As for energy, Mitchum said drilling for oil is good for the economy and the ecology, pointing to low unemployment in North Dakota due to the state’s oil boom. He further contended drilling takes the pressure off of natural oil seepage. “Each year, we re-create the [1969] oil spill,” he said. “Year after year.” Regardless of the damage produced by the spill, Mitchum argued we haven’t had an accident since 1969. “Wouldn’t you think we’ve figured out how to do it right?”

Capps, on the other hand, has consistently voted against oil drilling. When Republicans have introduced bills to expand offshore drilling ​— ​including off Santa Barbara’s coastline ​— ​Capps has offered amendments to study the impacts of drilling on the marine environments and to make the regulatory agencies more transparent. Such Republican bills have been proposed in the House each year since 2011, but none has passed the Senate.

Capps has not taken an official position on the county fracking and acidizing ban, or Measure P, calling it a “local issue,” but she said she is concerned about the impacts of fracking, particularly on the groundwater, on a federal level. Mitchum contended unconventional drilling occurs too far below the groundwater basin to be problematic. While Measure P has ignited progressives, it has also united conservatives and could motivate them to vote.

Concerns about greenhouse-gas emissions that are produced by cyclic steam injection have emerged because of Measure P. When asked about his stance on climate change, Mitchum said the climate is changing constantly and that we are going into another ice age. “To me it’s arrogant to say that mankind has influence over weather,” he added. “One volcano eruption puts more crap into the air than mankind does in a year … To talk about this being our fault, I seriously question that.”

Conversely, Capps has called climate change “one of the most serious environmental and economic challenges we face as a nation.” Capps has three bills in the pipeline to address it, including grant funds for coastal regions and money to prepare for changes such as modernizing water infrastructure.

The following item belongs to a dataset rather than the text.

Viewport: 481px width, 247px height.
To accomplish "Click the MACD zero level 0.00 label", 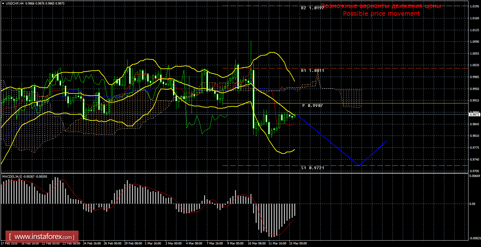I will (472, 204).
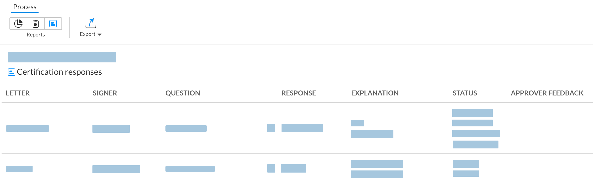
Task: Click the redacted title bar above Certification responses
Action: (x=62, y=57)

Mitchum is a strong advocate for state’s rights. He argued that universities, with their large endowments, should pick up the tab for students’ tuition. Then the Department of Education, which he argued has no constitutional foundation, should be eliminated. Capps disagrees. Of the $15 billion that the federal department gives to California each year, half goes to the federal student loan program. The other half provides for Pell Grants, special education monies, Title I grants, and others.

The list of differences goes on. Social Security? Capps wants to protect it from budget cuts. Mitchum calls for a quasi-privatized model in which young people could have the option of opening a private account. Immigration? Capps, should she return to Washington, hopes to work on comprehensive immigration reform in the lame-duck session. Mitchum argues we have zero border protection, worse than in 1986 when the Immigration Reform and Control Act was passed. The Affordable Care Act? Capps supports it. Mitchum argues it must be repealed.

“Voters have a really clear choice,” Capps said. “We have such different priorities.” The media highlights that this Congress has been one of the least productive. “It’s not broken; it’s constipated,” said Mitchum, blaming Senate Majority leader Harry Reid for blocking bills. “The House is doing its job; when they go to the Senate, they hit a stone wall.” Capps acknowledged the “partisan atmosphere” but was proud of the fact that of the 53 bills that were signed into law, three were hers, including provisions to the bipartisan Farm Bill that strengthened organic labeling standards and the HIV Organ Policy Equity Act, which allows for research for organ transplants for people with HIV.